Friday, December 9, 2011

Cordelia's reflection

Art and drawing have always been a big part of my life. Like all little kids, I loved to draw. But what set me apart from all the other kids was that they grew up and stopped. I did not. And since then, drawing has just become more and more prevalent in my life. I remember during my senior year of high school, I spent so much time drawing, my mother asked if I couldn’t just stop for the year to focus on studying. I could not. Drawing is a part of me.

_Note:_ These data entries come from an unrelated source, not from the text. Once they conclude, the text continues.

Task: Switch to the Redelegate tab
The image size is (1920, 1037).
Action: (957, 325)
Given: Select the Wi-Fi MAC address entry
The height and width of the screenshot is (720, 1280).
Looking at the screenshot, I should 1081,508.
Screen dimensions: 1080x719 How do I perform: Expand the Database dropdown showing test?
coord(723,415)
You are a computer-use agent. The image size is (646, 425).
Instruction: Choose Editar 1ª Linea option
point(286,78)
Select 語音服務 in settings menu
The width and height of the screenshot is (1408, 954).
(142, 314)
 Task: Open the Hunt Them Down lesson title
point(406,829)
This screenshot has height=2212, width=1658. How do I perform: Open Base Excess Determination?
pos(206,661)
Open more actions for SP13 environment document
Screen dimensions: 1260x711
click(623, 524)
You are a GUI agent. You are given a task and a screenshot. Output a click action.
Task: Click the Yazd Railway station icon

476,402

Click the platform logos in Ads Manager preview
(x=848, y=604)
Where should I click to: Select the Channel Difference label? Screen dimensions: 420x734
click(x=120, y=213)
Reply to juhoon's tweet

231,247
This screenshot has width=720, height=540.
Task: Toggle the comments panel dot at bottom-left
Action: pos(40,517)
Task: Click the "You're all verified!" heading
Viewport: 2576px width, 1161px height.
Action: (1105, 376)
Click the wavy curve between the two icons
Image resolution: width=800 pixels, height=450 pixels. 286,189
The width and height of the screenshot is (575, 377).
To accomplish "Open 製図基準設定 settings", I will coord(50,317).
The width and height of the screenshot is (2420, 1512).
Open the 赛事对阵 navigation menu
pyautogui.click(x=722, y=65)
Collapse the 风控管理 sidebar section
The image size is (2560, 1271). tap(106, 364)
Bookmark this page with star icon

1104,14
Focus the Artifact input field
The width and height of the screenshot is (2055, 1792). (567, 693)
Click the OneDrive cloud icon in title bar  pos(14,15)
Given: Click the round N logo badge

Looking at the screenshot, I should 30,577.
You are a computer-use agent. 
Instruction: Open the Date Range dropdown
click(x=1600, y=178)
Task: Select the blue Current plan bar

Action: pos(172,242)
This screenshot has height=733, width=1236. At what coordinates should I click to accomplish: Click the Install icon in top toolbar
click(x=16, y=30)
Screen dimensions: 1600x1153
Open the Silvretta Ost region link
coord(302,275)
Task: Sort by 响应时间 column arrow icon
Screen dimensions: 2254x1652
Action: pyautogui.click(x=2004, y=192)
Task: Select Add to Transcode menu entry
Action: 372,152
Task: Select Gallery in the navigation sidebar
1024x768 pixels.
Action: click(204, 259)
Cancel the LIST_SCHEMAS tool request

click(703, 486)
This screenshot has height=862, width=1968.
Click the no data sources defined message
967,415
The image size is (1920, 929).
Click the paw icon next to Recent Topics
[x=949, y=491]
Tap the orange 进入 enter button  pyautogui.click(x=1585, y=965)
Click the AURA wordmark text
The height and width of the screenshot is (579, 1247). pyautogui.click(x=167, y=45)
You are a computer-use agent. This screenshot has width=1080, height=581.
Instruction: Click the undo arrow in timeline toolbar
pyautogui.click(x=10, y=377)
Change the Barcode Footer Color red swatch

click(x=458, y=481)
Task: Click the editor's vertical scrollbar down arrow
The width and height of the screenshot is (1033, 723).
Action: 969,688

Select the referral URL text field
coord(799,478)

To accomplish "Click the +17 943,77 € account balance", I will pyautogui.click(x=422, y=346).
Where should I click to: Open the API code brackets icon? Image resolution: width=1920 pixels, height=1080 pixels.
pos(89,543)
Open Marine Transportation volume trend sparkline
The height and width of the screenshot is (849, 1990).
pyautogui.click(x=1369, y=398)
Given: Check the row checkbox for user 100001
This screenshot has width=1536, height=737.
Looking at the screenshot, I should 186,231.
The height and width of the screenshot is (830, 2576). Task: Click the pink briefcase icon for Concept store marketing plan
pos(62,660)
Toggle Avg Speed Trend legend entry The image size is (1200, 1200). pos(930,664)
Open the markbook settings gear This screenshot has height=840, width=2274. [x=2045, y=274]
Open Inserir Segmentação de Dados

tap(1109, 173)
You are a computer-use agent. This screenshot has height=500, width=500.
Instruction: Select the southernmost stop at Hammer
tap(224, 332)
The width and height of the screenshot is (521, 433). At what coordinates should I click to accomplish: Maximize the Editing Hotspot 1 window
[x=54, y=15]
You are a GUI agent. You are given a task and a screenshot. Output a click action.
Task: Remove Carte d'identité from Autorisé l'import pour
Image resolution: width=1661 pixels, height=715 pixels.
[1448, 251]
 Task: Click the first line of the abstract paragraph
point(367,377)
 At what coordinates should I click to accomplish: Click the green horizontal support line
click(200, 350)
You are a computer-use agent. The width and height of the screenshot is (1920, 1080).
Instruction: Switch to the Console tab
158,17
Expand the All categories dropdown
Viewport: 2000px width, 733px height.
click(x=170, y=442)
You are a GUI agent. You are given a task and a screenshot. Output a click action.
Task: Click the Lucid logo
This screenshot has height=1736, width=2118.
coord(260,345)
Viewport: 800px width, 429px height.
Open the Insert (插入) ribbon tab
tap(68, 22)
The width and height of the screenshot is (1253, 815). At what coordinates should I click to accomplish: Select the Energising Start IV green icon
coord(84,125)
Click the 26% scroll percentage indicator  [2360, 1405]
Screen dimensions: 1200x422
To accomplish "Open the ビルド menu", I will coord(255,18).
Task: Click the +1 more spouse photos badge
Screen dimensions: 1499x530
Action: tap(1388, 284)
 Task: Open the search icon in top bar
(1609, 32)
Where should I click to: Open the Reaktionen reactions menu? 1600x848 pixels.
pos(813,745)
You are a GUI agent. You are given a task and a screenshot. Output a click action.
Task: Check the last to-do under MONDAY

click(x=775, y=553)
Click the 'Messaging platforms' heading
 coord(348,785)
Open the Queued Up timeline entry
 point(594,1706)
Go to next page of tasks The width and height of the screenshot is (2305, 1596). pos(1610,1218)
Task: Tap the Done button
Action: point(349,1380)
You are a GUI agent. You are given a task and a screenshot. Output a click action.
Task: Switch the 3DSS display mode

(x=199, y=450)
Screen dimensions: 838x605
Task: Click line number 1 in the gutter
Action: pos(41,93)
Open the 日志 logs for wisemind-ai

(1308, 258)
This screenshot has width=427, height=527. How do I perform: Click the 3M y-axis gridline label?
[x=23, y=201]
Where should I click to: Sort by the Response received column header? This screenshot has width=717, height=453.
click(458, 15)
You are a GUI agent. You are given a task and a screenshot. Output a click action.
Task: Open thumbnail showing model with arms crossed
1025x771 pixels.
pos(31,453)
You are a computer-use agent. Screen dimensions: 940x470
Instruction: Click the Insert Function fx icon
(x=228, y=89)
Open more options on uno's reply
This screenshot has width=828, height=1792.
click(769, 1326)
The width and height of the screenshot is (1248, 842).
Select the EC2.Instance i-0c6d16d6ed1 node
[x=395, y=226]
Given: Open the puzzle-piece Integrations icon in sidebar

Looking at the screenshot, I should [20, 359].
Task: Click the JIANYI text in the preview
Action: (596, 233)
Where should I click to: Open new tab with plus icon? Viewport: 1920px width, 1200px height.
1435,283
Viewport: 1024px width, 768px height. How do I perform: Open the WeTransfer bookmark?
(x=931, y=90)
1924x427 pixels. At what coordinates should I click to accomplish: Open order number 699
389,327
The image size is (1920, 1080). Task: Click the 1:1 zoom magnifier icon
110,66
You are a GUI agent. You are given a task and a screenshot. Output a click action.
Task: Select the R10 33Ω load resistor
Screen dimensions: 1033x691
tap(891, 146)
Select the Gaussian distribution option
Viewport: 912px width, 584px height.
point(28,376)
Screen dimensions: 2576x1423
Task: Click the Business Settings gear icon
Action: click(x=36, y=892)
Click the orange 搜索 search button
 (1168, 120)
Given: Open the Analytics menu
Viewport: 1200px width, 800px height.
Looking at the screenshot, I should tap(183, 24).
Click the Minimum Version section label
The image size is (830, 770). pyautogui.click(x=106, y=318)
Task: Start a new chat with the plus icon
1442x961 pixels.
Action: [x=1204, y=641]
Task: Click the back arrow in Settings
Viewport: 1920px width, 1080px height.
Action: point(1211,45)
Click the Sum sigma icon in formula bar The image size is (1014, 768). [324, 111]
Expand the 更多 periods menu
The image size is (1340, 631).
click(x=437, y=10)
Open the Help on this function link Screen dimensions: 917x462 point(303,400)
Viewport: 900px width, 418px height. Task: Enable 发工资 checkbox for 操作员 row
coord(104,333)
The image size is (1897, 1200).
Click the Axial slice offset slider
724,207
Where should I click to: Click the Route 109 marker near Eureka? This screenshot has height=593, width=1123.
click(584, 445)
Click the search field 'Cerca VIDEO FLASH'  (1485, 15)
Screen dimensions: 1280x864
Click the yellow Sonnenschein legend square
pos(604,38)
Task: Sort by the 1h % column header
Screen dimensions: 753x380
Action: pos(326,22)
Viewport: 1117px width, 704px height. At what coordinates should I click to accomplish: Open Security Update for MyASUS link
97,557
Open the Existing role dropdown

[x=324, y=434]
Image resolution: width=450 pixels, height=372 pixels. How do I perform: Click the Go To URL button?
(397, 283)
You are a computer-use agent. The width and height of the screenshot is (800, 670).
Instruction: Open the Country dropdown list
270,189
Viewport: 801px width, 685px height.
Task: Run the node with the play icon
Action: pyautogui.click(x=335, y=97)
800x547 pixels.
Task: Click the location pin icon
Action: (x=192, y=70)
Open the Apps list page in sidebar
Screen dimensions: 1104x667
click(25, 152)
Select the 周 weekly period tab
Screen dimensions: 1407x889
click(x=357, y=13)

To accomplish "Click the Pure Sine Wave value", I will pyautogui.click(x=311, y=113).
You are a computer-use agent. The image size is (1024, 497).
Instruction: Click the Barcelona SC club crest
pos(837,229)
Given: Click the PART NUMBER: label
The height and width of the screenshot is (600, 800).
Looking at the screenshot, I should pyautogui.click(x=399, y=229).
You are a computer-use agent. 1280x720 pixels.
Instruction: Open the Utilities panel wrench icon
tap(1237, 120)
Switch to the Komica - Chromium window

On that note, I have always enjoyed producing art. I do it for fun and I love looking at art, admiring it, and critiquing it. However, drawing classes have never been my forte. I have often compared it to coconut juice. I enjoy coconut (like I enjoy drawing) so I keep on trying the drinks (as I do classes). It always ends in me making a face, hating it, and wondering why I never learn. I do understand that before I have the right to do just anything with my art, I will need a strong fine arts base. But this goes against what I enjoy, and art, for me, is only a part of me because it comes naturally. Once it does not come naturally, it is no longer a part of me.
After taking this class, I do feel like I have technically improved. I have never before tackled buildings or flora, both of which have been the subject of at least two of my pieces this semester. Unfortunately, I feel like due to this class, or all art classes in general, I am drained of all energy that I might have used to produce my own original art--art that means something to me. In an ironic way, taking art classes actually inhibits my art-making. Even if the doodles and cartoons that I produce aren’t as quality or frame-worthy as anything I could produce in a studio setting, they better reflect who I am as a person, and I would rather that than ruin my love for drawing by doing something I don’t enjoy. That isn’t to say I had an entirely terrible experience this semester--I am rather proud of some of the pieces I made during this period--it’s just an experience I will not likely repeat in the future. Maybe this time I will learn and continue to do what I have always done: keep art as a part of me.